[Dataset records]
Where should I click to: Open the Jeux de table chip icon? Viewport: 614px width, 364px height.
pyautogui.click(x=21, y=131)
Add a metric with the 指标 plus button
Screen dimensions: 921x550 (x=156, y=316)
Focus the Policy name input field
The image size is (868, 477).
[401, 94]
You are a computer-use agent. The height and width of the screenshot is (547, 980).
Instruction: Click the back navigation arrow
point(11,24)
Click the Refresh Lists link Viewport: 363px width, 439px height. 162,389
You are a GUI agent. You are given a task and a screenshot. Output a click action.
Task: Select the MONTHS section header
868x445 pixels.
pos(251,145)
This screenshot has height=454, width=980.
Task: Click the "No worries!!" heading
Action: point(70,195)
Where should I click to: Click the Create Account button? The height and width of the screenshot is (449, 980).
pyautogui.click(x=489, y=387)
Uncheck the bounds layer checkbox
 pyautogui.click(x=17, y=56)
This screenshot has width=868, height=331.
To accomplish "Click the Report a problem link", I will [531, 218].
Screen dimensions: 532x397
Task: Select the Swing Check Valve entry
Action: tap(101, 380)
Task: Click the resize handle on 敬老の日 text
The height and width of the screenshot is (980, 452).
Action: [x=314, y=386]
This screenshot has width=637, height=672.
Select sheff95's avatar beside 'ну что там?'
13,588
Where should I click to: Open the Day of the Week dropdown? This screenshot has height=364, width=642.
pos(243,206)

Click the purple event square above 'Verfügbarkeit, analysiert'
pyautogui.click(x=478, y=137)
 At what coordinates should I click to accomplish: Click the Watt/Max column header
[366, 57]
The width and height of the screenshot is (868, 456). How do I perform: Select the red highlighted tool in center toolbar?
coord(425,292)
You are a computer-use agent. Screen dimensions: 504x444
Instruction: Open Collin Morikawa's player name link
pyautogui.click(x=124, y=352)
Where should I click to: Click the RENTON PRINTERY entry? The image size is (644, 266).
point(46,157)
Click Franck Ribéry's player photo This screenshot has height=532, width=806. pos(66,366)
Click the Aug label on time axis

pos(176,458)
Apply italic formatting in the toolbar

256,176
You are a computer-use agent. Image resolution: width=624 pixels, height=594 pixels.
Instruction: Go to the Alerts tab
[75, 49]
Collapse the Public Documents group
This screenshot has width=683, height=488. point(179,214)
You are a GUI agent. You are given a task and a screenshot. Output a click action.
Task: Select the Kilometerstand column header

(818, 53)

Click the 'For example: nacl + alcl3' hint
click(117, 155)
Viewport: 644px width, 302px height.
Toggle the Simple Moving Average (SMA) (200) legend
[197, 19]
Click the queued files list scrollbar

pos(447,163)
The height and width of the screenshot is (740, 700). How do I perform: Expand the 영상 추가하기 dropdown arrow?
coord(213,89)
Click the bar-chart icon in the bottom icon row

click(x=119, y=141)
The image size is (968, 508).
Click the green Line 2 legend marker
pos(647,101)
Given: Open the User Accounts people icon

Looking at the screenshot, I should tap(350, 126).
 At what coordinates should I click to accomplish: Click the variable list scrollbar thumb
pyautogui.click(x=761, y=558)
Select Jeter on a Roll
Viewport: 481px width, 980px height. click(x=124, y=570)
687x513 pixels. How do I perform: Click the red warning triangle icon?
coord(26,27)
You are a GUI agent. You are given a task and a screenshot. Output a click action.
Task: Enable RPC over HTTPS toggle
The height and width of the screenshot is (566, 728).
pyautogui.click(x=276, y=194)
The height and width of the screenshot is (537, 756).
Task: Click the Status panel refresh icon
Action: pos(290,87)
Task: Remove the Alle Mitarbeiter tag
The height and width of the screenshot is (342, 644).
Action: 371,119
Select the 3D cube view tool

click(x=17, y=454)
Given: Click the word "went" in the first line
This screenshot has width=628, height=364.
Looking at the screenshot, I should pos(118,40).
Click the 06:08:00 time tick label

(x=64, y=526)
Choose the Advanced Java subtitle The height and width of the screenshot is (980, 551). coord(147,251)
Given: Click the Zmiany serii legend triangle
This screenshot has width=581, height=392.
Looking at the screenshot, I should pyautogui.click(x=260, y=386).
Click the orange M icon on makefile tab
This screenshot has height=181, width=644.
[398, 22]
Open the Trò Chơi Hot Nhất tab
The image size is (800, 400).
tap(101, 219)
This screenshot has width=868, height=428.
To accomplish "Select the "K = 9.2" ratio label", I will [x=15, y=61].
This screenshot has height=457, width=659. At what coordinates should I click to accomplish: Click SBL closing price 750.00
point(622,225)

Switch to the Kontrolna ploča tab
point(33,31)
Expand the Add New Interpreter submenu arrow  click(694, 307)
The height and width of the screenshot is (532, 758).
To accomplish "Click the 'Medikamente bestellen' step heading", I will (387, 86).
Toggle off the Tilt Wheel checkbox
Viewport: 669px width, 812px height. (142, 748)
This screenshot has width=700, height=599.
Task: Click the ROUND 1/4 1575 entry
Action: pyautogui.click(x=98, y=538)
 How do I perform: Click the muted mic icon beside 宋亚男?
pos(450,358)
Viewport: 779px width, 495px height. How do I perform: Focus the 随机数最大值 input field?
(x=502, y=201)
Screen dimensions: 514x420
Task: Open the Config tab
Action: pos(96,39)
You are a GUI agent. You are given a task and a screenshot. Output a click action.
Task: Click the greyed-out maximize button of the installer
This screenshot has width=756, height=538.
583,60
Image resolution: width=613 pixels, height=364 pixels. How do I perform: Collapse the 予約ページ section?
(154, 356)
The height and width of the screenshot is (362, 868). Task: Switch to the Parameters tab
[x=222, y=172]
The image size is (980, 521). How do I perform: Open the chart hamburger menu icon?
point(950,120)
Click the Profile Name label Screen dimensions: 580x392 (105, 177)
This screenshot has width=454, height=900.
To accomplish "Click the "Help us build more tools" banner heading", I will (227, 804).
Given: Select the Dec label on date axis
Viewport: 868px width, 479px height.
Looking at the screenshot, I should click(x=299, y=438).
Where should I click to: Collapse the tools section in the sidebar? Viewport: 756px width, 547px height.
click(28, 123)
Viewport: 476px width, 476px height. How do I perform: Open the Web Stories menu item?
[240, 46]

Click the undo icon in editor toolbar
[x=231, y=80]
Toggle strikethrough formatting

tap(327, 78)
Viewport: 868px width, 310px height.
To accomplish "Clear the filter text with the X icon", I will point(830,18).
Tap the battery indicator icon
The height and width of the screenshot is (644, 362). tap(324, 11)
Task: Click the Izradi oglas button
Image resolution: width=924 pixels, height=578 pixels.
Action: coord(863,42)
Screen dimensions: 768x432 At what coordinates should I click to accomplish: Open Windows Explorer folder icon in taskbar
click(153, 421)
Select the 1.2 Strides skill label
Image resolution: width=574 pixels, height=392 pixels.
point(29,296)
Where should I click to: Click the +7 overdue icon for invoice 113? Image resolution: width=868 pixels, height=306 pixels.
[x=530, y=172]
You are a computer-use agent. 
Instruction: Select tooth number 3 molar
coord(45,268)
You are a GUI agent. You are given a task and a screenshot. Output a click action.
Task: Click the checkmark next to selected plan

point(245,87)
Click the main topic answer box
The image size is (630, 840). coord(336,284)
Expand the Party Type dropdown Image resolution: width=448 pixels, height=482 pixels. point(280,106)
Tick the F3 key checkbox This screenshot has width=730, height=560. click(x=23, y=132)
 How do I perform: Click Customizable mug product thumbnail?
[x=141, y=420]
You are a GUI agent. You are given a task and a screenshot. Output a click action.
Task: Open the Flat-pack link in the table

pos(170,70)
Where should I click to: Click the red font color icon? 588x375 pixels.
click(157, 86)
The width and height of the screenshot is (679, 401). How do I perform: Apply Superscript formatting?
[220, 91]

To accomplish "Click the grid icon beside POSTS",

ASSIGNMENT: Transcribe the lines above between the line holding "687x513 pixels. How" and the line holding "This screenshot has width=868, height=428.", inclusive, exactly as they stand and with nothing added.

RESULT:
687x513 pixels. How do I perform: Click the red warning triangle icon?
coord(26,27)
You are a GUI agent. You are given a task and a screenshot. Output a click action.
Task: Enable RPC over HTTPS toggle
The height and width of the screenshot is (566, 728).
pyautogui.click(x=276, y=194)
The height and width of the screenshot is (537, 756).
Task: Click the Status panel refresh icon
Action: pos(290,87)
Task: Remove the Alle Mitarbeiter tag
The height and width of the screenshot is (342, 644).
Action: 371,119
Select the 3D cube view tool

click(x=17, y=454)
Given: Click the word "went" in the first line
This screenshot has width=628, height=364.
Looking at the screenshot, I should pos(118,40).
Click the 06:08:00 time tick label

(x=64, y=526)
Choose the Advanced Java subtitle The height and width of the screenshot is (980, 551). coord(147,251)
Given: Click the Zmiany serii legend triangle
This screenshot has width=581, height=392.
Looking at the screenshot, I should pyautogui.click(x=260, y=386).
Click the orange M icon on makefile tab
This screenshot has height=181, width=644.
[398, 22]
Open the Trò Chơi Hot Nhất tab
The image size is (800, 400).
tap(101, 219)
This screenshot has width=868, height=428.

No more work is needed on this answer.